Now factor in that you might have flown to this show, and checked an extra bag just to bring merch—often costing $50 or more. That means you’d need to sell at least 25 shirts just to break even on transporting your merch. For many artists, that means their night’s work results in zero profit—or even a loss.

Meanwhile, the venue is making money hand over fist on ticket fees, drinks, concessions, and often a portion of the door. But are they cutting you 15% of the bar? No. They aren’t handing over a cut of the beer your fans bought while watching your performance. So why should they get a cut of something they had nothing to do with producing, printing, transporting, or selling?

For many touring bands, especially those without label or corporate support, selling merch is the only way to cover the basic costs of the road. The t-shirt table might pay for tomorrow’s gas or tonight’s motel. When venues skim off the top, they’re taking money that was never theirs to begin with.

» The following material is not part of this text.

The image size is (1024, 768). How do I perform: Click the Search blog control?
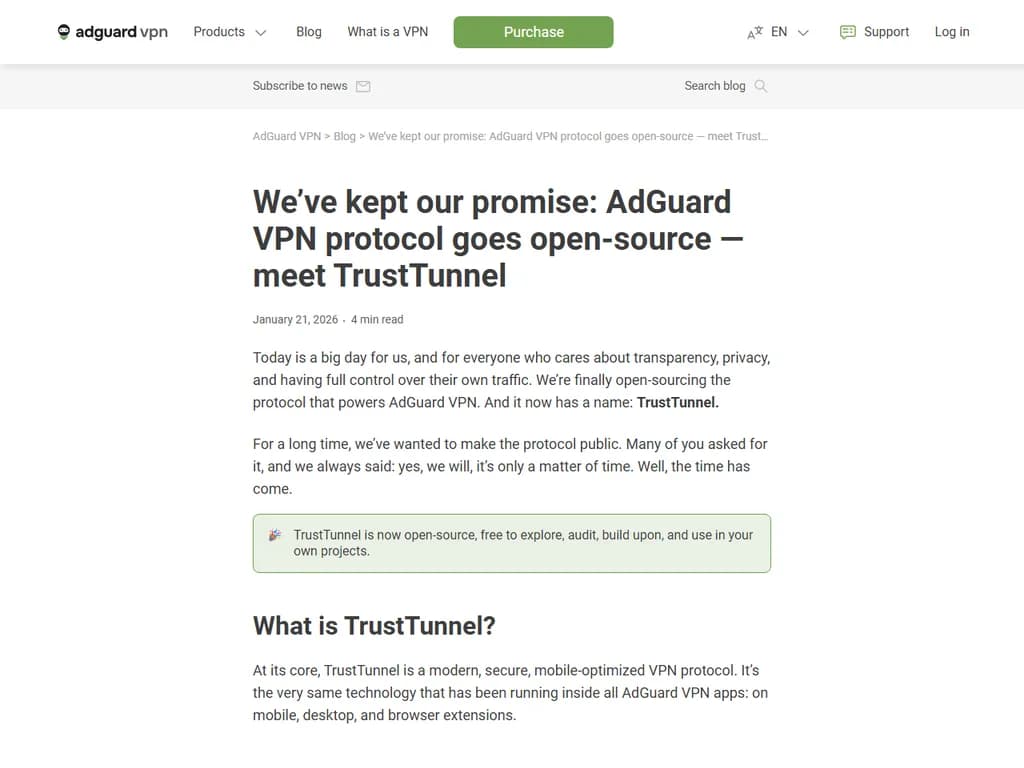coord(714,86)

Let’s be honest: the venue profits off the crowd you draw. They sell tickets because people want to see you. They sell drinks because people are there for your show. Without the artist, the venue is just a room with a bar. So when they take a slice of your merchandise earnings, they’re cashing in on labor they didn’t do.

Some venues require you to use their merch sellers—people who have no connection to your band, don’t know your products, and don’t care about your brand. Others demand a cut of gross sales, not profit, ignoring your costs entirely. These policies force you to either hike your prices and risk losing sales or take the loss yourself. It’s a lose-lose scenario for artists.

Historically, merch fees may have come from scenes where venues weren’t making money on alcohol sales, like straight-edge punk shows, but applying that logic to a multi-bar club with $12 cocktails is laughable. The modern merch cut is not about survival—it’s about greed.

If you’re a small or mid-tier artist, every dollar counts. You’re not playing amphitheaters; you’re grinding through small rooms, working merch tables yourself, sleeping in vans. A 15% cut might be the difference between breaking even and going home in debt.

Artists need to stand together and say no to merch fees. Refuse to pay.

Call it out in contracts. Encourage your fans to support you directly online or through platforms that don’t skim. Name the venues taking unfair cuts. Use your platform to spread awareness.

The live music industry cannot function without artists. Yet too often, artists are treated like the least important part of the equation. That needs to change—and refusing to pay merch fees is one way to start shifting the balance back where it belongs.

No more crumbs. No more skimming. No more theft disguised as policy. Keep your hands off the merch.